EXERCISE
Can you format every line of the listing below as a JSON list of strings, one string per line, with blank lines omitted?

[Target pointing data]
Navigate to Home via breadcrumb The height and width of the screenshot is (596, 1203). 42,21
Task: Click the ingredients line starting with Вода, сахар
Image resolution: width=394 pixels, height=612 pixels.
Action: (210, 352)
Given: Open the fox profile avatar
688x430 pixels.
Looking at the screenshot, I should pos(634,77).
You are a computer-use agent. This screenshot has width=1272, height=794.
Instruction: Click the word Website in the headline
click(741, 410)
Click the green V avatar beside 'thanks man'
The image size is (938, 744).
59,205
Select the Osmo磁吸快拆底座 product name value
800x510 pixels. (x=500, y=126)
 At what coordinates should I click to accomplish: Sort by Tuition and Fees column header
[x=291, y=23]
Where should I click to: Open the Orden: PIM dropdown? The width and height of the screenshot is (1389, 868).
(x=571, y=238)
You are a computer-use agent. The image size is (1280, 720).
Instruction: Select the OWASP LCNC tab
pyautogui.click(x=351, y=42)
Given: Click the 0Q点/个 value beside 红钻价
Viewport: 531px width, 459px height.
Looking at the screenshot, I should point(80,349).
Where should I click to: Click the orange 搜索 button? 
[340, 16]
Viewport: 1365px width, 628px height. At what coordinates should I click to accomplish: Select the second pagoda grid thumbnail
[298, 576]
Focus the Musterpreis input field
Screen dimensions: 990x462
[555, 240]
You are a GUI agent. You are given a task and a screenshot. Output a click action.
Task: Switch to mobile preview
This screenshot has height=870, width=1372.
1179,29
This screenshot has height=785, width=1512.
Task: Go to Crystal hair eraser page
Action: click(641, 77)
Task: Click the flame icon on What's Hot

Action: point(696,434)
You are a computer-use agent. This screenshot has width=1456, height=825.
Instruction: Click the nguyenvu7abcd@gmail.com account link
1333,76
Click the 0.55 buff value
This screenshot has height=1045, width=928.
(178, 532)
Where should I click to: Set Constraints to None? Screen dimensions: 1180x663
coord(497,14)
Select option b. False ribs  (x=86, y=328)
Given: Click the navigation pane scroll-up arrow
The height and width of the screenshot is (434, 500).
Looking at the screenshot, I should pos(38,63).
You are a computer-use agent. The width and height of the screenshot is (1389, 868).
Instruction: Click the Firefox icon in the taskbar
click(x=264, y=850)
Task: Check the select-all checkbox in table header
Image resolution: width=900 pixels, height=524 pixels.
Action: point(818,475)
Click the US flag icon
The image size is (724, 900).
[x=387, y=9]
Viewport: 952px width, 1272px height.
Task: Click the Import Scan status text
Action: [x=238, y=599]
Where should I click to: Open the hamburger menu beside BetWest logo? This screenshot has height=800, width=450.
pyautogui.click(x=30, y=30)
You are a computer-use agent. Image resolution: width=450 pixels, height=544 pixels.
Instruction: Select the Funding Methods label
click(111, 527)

SOLUTION BELOW
[
  "Navigate to Home via breadcrumb The height and width of the screenshot is (596, 1203). 42,21",
  "Task: Click the ingredients line starting with Вода, сахар",
  "Image resolution: width=394 pixels, height=612 pixels.",
  "Action: (210, 352)",
  "Given: Open the fox profile avatar",
  "688x430 pixels.",
  "Looking at the screenshot, I should pos(634,77).",
  "You are a computer-use agent. This screenshot has width=1272, height=794.",
  "Instruction: Click the word Website in the headline",
  "click(741, 410)",
  "Click the green V avatar beside 'thanks man'",
  "The image size is (938, 744).",
  "59,205",
  "Select the Osmo磁吸快拆底座 product name value",
  "800x510 pixels. (x=500, y=126)",
  " At what coordinates should I click to accomplish: Sort by Tuition and Fees column header",
  "[x=291, y=23]",
  "Where should I click to: Open the Orden: PIM dropdown? The width and height of the screenshot is (1389, 868).",
  "(x=571, y=238)",
  "You are a computer-use agent. The image size is (1280, 720).",
  "Instruction: Select the OWASP LCNC tab",
  "pyautogui.click(x=351, y=42)",
  "Given: Click the 0Q点/个 value beside 红钻价",
  "Viewport: 531px width, 459px height.",
  "Looking at the screenshot, I should point(80,349).",
  "Where should I click to: Click the orange 搜索 button? ",
  "[340, 16]",
  "Viewport: 1365px width, 628px height. At what coordinates should I click to accomplish: Select the second pagoda grid thumbnail",
  "[298, 576]",
  "Focus the Musterpreis input field",
  "Screen dimensions: 990x462",
  "[555, 240]",
  "You are a GUI agent. You are given a task and a screenshot. Output a click action.",
  "Task: Switch to mobile preview",
  "This screenshot has height=870, width=1372.",
  "1179,29",
  "This screenshot has height=785, width=1512.",
  "Task: Go to Crystal hair eraser page",
  "Action: click(641, 77)",
  "Task: Click the flame icon on What's Hot",
  "Action: point(696,434)",
  "You are a computer-use agent. This screenshot has width=1456, height=825.",
  "Instruction: Click the nguyenvu7abcd@gmail.com account link",
  "1333,76",
  "Click the 0.55 buff value",
  "This screenshot has height=1045, width=928.",
  "(178, 532)",
  "Where should I click to: Set Constraints to None? Screen dimensions: 1180x663",
  "coord(497,14)",
  "Select option b. False ribs  (x=86, y=328)",
  "Given: Click the navigation pane scroll-up arrow",
  "The height and width of the screenshot is (434, 500).",
  "Looking at the screenshot, I should pos(38,63).",
  "You are a computer-use agent. The width and height of the screenshot is (1389, 868).",
  "Instruction: Click the Firefox icon in the taskbar",
  "click(x=264, y=850)",
  "Task: Check the select-all checkbox in table header",
  "Image resolution: width=900 pixels, height=524 pixels.",
  "Action: point(818,475)",
  "Click the US flag icon",
  "The image size is (724, 900).",
  "[x=387, y=9]",
  "Viewport: 952px width, 1272px height.",
  "Task: Click the Import Scan status text",
  "Action: [x=238, y=599]",
  "Where should I click to: Open the hamburger menu beside BetWest logo? This screenshot has height=800, width=450.",
  "pyautogui.click(x=30, y=30)",
  "You are a computer-use agent. Image resolution: width=450 pixels, height=544 pixels.",
  "Instruction: Select the Funding Methods label",
  "click(111, 527)"
]